Our current leadership does not acknowledge the rising threat from China. It says nothing to the American people about China’s enormous military preparations. Just one example: is anyone here other than our students aware of the Underground Great Wall — three thousand miles of navigable tunnels which are concealing China’s growing nuclear arsenal?

China has over 50,000 spies in our country as well as a massive propaganda and covert political influence apparatus here. Its cyber espionage is perpetrating the greatest theft of intellectual property in history. Where is the sense of alarm about all this from our national leadership?

What lies at the root of today’s leadership crisis is an alienation from the fundamental principles of our country and civilization and a widespread view that our country may even be is a malevolent force in the world. This alienation derives from the regnant philosophies of multiculturalism and moral and cultural relativism that undermine the necessary dedication to the values, principles, and purposes of America.

Too many Western intellectuals compare America with heaven when it should be compared with the other actual governmental systems out there. A truly honest comparison requires realism about the world and the human condition.

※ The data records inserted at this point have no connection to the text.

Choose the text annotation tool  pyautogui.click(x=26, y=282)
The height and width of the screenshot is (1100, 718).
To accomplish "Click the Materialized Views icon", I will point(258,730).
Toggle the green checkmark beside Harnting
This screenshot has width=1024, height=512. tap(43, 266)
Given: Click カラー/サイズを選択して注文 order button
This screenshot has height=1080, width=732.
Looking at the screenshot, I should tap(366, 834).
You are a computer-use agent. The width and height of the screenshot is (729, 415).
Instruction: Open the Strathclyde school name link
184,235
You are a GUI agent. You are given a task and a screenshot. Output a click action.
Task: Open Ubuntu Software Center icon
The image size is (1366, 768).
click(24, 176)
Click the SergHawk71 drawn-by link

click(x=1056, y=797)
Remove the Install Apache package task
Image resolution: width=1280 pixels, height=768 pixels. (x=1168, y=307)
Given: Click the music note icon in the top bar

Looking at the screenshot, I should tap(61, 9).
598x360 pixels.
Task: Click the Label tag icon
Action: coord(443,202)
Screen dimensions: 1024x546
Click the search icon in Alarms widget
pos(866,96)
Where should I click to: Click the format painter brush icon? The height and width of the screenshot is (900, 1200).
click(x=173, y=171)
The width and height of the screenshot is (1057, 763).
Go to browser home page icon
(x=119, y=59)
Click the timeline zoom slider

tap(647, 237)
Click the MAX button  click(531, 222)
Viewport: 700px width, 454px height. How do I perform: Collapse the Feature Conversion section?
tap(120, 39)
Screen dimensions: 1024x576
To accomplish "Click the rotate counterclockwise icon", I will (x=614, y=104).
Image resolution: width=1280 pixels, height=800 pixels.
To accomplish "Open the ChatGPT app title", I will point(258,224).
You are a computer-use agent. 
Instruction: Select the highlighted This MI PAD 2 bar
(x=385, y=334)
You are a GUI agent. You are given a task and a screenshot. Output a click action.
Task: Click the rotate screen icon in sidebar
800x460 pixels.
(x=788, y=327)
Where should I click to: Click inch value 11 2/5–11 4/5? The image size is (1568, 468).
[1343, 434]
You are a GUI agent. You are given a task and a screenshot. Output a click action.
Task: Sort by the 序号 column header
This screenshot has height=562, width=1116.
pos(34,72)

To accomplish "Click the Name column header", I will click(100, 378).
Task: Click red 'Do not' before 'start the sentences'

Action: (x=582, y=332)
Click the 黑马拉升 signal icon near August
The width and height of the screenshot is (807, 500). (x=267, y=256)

Too many members of our intelligentsia and governing elite also fail to appreciate what IWP students learn — namely, America’s capacity to acknowledge our failings and to work to prevent them from recurring. In contrast to other civilizations, America is the greatest experiment in social, political, and economic self-improvement in history.

It is a civilization that is rare, precious, and worth defending. IWP graduates understand something about America’s exceptional character and heritage.

The genius of the American system is the realism about human nature that underlies our Constitutional order. It is precisely the recognition of the fallibility of human nature combined with respect for the dignity of the human person that enables our system to endure and prosper.

That recognition of the flawed nature of man impelled our Founding Fathers to set up a rule of law, knowing that we will always be tempted to follow our baser instincts. To prevent power from concentrating in the hands of a single evil-doer, they set up a diffusion of power, a separation of powers, and checks and balances.

Understanding the foundations, purposes, and traditions of the American political order is the prerequisite for establishing foreign policy goals. That understanding should inform us that there are alternatives to utopian military intervention and nation building projects, other than isolationism or appeasement.

If one has coherent values, principles, purposes, and goals, then what must be done to keep the peace is to use all the instruments of statecraft to handle every contingency that this world can throw our way. This is what we teach at IWP.

Our students learn these various arts, including military strategy, intelligence, counterintelligence, the art of diplomacy, the many arts of public diplomacy, political action, political warfare, and economic strategy.

When our leaders are aware of all the instruments in this orchestra, they have a greater range of options than only diplomacy or war. But a number of these instruments, such as counterintelligence and the many aspects of public diplomacy and strategic influence, have long been neglected by our foreign policy establishment and the academic world.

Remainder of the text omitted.